[Records taken from a collection]
***
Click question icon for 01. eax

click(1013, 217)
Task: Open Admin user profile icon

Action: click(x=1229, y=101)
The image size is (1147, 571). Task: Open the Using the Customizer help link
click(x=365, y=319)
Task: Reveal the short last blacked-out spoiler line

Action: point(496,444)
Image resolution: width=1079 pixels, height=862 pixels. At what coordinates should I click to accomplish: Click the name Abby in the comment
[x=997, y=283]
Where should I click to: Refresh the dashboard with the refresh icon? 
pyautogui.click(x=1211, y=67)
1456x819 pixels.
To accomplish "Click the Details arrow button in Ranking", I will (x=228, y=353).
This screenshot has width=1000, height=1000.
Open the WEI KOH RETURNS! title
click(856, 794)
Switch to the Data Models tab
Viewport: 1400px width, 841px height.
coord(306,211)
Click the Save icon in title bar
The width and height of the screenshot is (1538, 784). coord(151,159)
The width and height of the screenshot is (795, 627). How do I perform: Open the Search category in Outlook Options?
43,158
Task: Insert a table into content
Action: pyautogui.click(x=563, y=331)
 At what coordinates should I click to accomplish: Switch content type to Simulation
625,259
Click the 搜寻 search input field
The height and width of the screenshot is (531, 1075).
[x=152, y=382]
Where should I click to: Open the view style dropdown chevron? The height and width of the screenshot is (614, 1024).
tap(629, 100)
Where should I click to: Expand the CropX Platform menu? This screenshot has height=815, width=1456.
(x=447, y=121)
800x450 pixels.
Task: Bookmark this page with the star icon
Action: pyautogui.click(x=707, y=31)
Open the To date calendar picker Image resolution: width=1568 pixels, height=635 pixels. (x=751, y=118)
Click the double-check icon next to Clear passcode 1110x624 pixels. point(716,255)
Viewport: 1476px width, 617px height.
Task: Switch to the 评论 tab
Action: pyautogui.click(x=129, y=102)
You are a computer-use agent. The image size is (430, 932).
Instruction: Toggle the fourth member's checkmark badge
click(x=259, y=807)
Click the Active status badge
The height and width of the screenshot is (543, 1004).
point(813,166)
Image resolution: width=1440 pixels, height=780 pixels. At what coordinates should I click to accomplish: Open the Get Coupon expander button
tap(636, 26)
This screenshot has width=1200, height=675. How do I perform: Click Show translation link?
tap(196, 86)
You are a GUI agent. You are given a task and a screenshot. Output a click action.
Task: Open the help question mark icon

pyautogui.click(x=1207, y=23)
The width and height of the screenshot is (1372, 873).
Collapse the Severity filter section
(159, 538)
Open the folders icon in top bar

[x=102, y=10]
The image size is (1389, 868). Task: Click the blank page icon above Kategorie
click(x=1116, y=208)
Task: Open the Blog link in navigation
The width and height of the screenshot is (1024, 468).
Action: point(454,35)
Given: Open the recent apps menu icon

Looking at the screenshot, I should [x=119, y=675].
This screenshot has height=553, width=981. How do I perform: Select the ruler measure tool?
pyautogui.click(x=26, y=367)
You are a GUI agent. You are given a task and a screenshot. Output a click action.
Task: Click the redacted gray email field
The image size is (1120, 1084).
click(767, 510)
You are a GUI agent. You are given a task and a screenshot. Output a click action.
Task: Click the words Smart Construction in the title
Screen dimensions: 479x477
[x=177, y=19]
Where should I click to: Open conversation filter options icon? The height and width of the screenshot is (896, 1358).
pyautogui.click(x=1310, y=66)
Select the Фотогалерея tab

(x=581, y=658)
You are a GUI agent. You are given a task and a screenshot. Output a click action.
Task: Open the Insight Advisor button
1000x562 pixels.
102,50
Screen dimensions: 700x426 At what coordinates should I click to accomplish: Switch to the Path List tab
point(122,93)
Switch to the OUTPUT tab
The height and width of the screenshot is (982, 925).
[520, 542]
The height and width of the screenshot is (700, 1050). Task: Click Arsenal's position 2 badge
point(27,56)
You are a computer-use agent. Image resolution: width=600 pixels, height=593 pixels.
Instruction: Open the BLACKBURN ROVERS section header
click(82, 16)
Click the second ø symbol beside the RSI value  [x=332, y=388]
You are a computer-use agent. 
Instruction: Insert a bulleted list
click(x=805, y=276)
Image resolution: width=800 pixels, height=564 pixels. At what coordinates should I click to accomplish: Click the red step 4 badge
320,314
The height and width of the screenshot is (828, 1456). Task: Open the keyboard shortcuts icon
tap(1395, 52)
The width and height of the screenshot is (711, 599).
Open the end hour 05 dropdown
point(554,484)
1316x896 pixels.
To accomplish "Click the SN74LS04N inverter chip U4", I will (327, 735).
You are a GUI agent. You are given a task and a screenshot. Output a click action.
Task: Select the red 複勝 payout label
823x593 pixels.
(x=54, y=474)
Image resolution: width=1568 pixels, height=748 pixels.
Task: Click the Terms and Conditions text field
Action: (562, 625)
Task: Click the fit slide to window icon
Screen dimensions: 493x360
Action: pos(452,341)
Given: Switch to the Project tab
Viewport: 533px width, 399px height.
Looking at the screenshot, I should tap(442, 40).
***
* **What this task involves**:
Reproduce every line of the material above verbatim.

* **Expected answer**:
Click question icon for 01. eax

click(1013, 217)
Task: Open Admin user profile icon

Action: click(x=1229, y=101)
The image size is (1147, 571). Task: Open the Using the Customizer help link
click(x=365, y=319)
Task: Reveal the short last blacked-out spoiler line

Action: point(496,444)
Image resolution: width=1079 pixels, height=862 pixels. At what coordinates should I click to accomplish: Click the name Abby in the comment
[x=997, y=283]
Where should I click to: Refresh the dashboard with the refresh icon? 
pyautogui.click(x=1211, y=67)
1456x819 pixels.
To accomplish "Click the Details arrow button in Ranking", I will (x=228, y=353).
This screenshot has width=1000, height=1000.
Open the WEI KOH RETURNS! title
click(856, 794)
Switch to the Data Models tab
Viewport: 1400px width, 841px height.
coord(306,211)
Click the Save icon in title bar
The width and height of the screenshot is (1538, 784). coord(151,159)
The width and height of the screenshot is (795, 627). How do I perform: Open the Search category in Outlook Options?
43,158
Task: Insert a table into content
Action: pyautogui.click(x=563, y=331)
 At what coordinates should I click to accomplish: Switch content type to Simulation
625,259
Click the 搜寻 search input field
The height and width of the screenshot is (531, 1075).
[x=152, y=382]
Where should I click to: Open the view style dropdown chevron? The height and width of the screenshot is (614, 1024).
tap(629, 100)
Where should I click to: Expand the CropX Platform menu? This screenshot has height=815, width=1456.
(x=447, y=121)
800x450 pixels.
Task: Bookmark this page with the star icon
Action: pyautogui.click(x=707, y=31)
Open the To date calendar picker Image resolution: width=1568 pixels, height=635 pixels. (x=751, y=118)
Click the double-check icon next to Clear passcode 1110x624 pixels. point(716,255)
Viewport: 1476px width, 617px height.
Task: Switch to the 评论 tab
Action: pyautogui.click(x=129, y=102)
You are a computer-use agent. The image size is (430, 932).
Instruction: Toggle the fourth member's checkmark badge
click(x=259, y=807)
Click the Active status badge
The height and width of the screenshot is (543, 1004).
point(813,166)
Image resolution: width=1440 pixels, height=780 pixels. At what coordinates should I click to accomplish: Open the Get Coupon expander button
tap(636, 26)
This screenshot has width=1200, height=675. How do I perform: Click Show translation link?
tap(196, 86)
You are a GUI agent. You are given a task and a screenshot. Output a click action.
Task: Open the help question mark icon

pyautogui.click(x=1207, y=23)
The width and height of the screenshot is (1372, 873).
Collapse the Severity filter section
(159, 538)
Open the folders icon in top bar

[x=102, y=10]
The image size is (1389, 868). Task: Click the blank page icon above Kategorie
click(x=1116, y=208)
Task: Open the Blog link in navigation
The width and height of the screenshot is (1024, 468).
Action: point(454,35)
Given: Open the recent apps menu icon

Looking at the screenshot, I should [x=119, y=675].
This screenshot has height=553, width=981. How do I perform: Select the ruler measure tool?
pyautogui.click(x=26, y=367)
You are a GUI agent. You are given a task and a screenshot. Output a click action.
Task: Click the redacted gray email field
The image size is (1120, 1084).
click(767, 510)
You are a GUI agent. You are given a task and a screenshot. Output a click action.
Task: Click the words Smart Construction in the title
Screen dimensions: 479x477
[x=177, y=19]
Where should I click to: Open conversation filter options icon? The height and width of the screenshot is (896, 1358).
pyautogui.click(x=1310, y=66)
Select the Фотогалерея tab

(x=581, y=658)
You are a GUI agent. You are given a task and a screenshot. Output a click action.
Task: Open the Insight Advisor button
1000x562 pixels.
102,50
Screen dimensions: 700x426 At what coordinates should I click to accomplish: Switch to the Path List tab
point(122,93)
Switch to the OUTPUT tab
The height and width of the screenshot is (982, 925).
[520, 542]
The height and width of the screenshot is (700, 1050). Task: Click Arsenal's position 2 badge
point(27,56)
You are a computer-use agent. Image resolution: width=600 pixels, height=593 pixels.
Instruction: Open the BLACKBURN ROVERS section header
click(82, 16)
Click the second ø symbol beside the RSI value  [x=332, y=388]
You are a computer-use agent. 
Instruction: Insert a bulleted list
click(x=805, y=276)
Image resolution: width=800 pixels, height=564 pixels. At what coordinates should I click to accomplish: Click the red step 4 badge
320,314
The height and width of the screenshot is (828, 1456). Task: Open the keyboard shortcuts icon
tap(1395, 52)
The width and height of the screenshot is (711, 599).
Open the end hour 05 dropdown
point(554,484)
1316x896 pixels.
To accomplish "Click the SN74LS04N inverter chip U4", I will (327, 735).
You are a GUI agent. You are given a task and a screenshot. Output a click action.
Task: Select the red 複勝 payout label
823x593 pixels.
(x=54, y=474)
Image resolution: width=1568 pixels, height=748 pixels.
Task: Click the Terms and Conditions text field
Action: (562, 625)
Task: Click the fit slide to window icon
Screen dimensions: 493x360
Action: pos(452,341)
Given: Switch to the Project tab
Viewport: 533px width, 399px height.
Looking at the screenshot, I should tap(442, 40).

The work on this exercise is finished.